Once Tintin was finished with his adventure in Congo, he found himself in Chicago, the city made famous by its windy streets and its gangsters. Immediately after getting of his train in Chigago, Tintin was kidnapped. The crafty little fellow that he is, he escaped and was able to capture his tormentors. But he was tricked again and taken away by gangsters posing as policemen in a green car. This green car was a 1935 model Graham Super Six.
Graham-Paige was a car company founded by three brothers, Joseph, Robert and Ray Grahams in 1927. This company was created when the Graham brothers bought Paige-Detroit Motor Company in 1927. They initially offered a series of six and eight cylinder engine cars under the brand name Graham-Paige and trucks under the brand name Paige. Their cars were fairly successful in racing and this boosted their sales. At the Indianapolis 500, a Graham-powered car qualified at 109 mph but was forced out of the actual race on the 61st lap with a broken crankshaft. Another Graham later entered the 1934 Indy 500 finished tenth at an average speed of 95.9 mph. Unlike other car companies of the day, they produced their own engines and bodies and supplied cars with bodies and not as chassis. initially the company could withstand the great depression. However, the sales fell as the decade proceeded and finally the company stopped production in 1940 and was acquired by Kaiser-Frazer in 1947.
The car under discussion had an eight cylinder engine. Models under the Blue Streak name were offered with eight cylinder engines also. From 1936 onwards, these engines were supercharged. The engines displaced 4021 cc (245.4 cu-inch) and produced 90 HP. They had new cam contours, dual valve springs, aluminum cylinder head, and resonant-type muffler. It had a three speed gear box with silent-second unit with free-wheeling.
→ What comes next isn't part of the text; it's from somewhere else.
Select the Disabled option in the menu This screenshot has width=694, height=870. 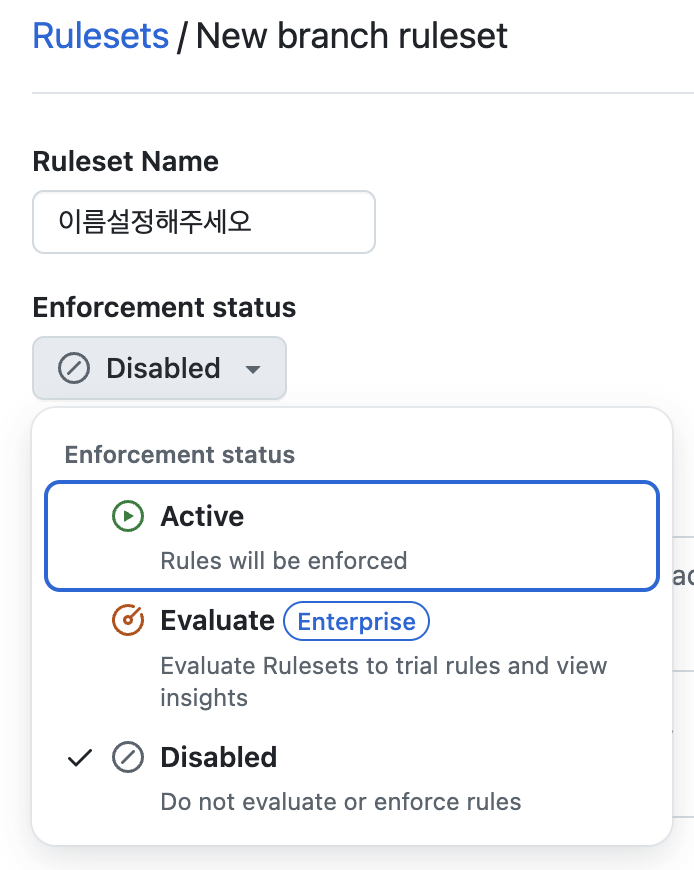click(x=218, y=757)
These cars were available as:-
- Sedans.
- Three-window coupe, the car in which Tintin was tricked into coming with the gangsters.
- Convertible coupe.
These cars introduced a number of innovative ideas, but the most copied design feature was the enclosed fenders which covered all the dirt and grime accumulated by the car underneath, giving a clean look on top. To further de-clutter the design, the radiation cap was moved to beneath the bonnet. To allow for widening the body, the rear axle was placed through large openings on both sides of the frame, with arrangement to absorb any shock by chance the car axle made contact. Rear springs were mounted on the outer sides of the chassis frame in order to lower the car. The shock absorbers could be adjusted from the driver’s seat. The cars had sharply raked single piece wind shields except in the convertible coupes. Graham-Paige was the first company to offer “Pearl Essence” paint jobs and colour coded fenders when black frames and fenders were the norm.
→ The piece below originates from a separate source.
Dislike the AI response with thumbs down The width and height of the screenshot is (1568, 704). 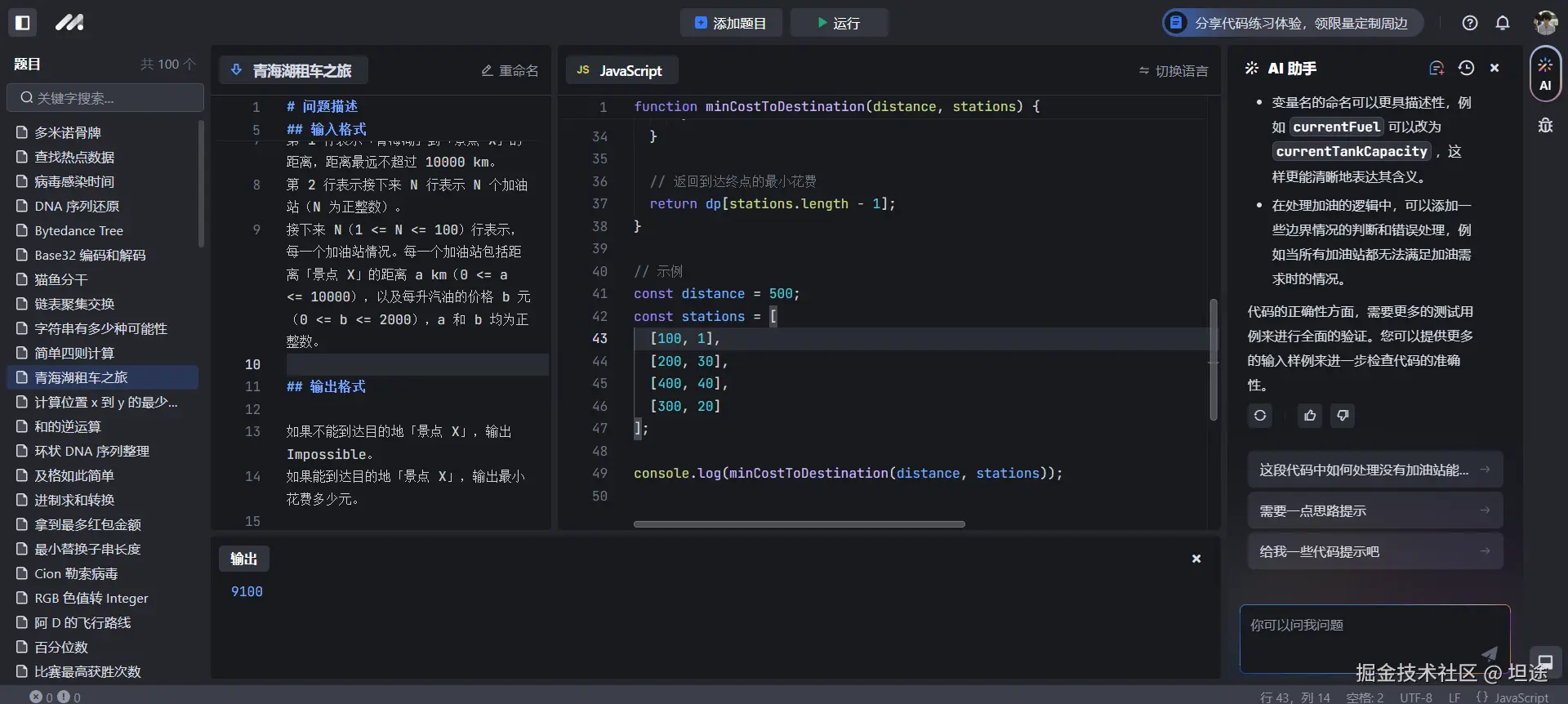coord(1343,416)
Stopping power was provided by “Centrifuse” brake drums. These brake drums had molten cast iron spinning into the stamped-and-welded brake drum ring and backing plate. These brakes had longer life and were light weight.
A total of 4.2 million of these cars were produced.
The limousine is certainly not a posh Graham-Page, but a low budget car (doors too narrow, bonnet shorter, straight radiator); it is much shorter overall and the radiator is totally different. The passenger cabin suggests 1940s, the radiator 1930s. I can’t find an ‘off-the-shelf’ car that matches, so a coach-build vehicle is probably, common in those days, maybe accident rebuilt. That could be almost any mid-size car, Wanderer, Dart, Willys Overland, Austin, Morris all had these oblong radiators.